WHAT TO WORK ON -
When a line below contains the word "Given", copy that line.

Stored data entries -
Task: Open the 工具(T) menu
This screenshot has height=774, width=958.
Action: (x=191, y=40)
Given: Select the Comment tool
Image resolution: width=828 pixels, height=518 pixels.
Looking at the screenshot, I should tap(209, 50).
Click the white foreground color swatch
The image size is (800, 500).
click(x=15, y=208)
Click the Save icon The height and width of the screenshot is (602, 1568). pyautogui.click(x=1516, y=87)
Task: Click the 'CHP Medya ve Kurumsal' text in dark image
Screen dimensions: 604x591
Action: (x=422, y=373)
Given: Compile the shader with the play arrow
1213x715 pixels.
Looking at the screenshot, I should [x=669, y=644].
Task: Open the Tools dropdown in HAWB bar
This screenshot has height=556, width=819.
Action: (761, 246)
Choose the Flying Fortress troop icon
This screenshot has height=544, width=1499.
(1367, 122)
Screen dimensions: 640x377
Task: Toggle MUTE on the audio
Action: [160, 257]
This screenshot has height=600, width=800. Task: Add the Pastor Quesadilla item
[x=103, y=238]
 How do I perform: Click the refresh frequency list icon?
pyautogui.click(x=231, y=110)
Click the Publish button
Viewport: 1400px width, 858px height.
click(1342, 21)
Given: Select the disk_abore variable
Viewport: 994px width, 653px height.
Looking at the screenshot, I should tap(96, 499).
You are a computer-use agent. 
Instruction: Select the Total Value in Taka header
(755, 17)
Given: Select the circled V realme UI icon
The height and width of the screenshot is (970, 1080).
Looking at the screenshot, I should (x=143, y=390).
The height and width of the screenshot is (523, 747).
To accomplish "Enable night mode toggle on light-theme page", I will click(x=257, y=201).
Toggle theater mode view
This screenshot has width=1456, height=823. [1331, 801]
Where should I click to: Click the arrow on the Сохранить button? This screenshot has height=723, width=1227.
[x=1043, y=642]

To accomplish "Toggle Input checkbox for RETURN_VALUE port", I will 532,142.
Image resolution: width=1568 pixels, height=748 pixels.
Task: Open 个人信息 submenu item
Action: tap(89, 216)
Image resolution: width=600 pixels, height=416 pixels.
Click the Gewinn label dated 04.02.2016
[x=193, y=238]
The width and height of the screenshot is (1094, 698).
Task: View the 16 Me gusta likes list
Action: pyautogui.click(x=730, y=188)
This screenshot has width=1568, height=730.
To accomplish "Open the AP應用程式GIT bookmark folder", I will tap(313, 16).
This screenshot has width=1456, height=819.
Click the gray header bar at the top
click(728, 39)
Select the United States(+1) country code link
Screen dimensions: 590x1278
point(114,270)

RESPONSE AREA -
Given: Select the Comment tool
Given: Compile the shader with the play arrow
Given: Select the disk_abore variable
Given: Select the circled V realme UI icon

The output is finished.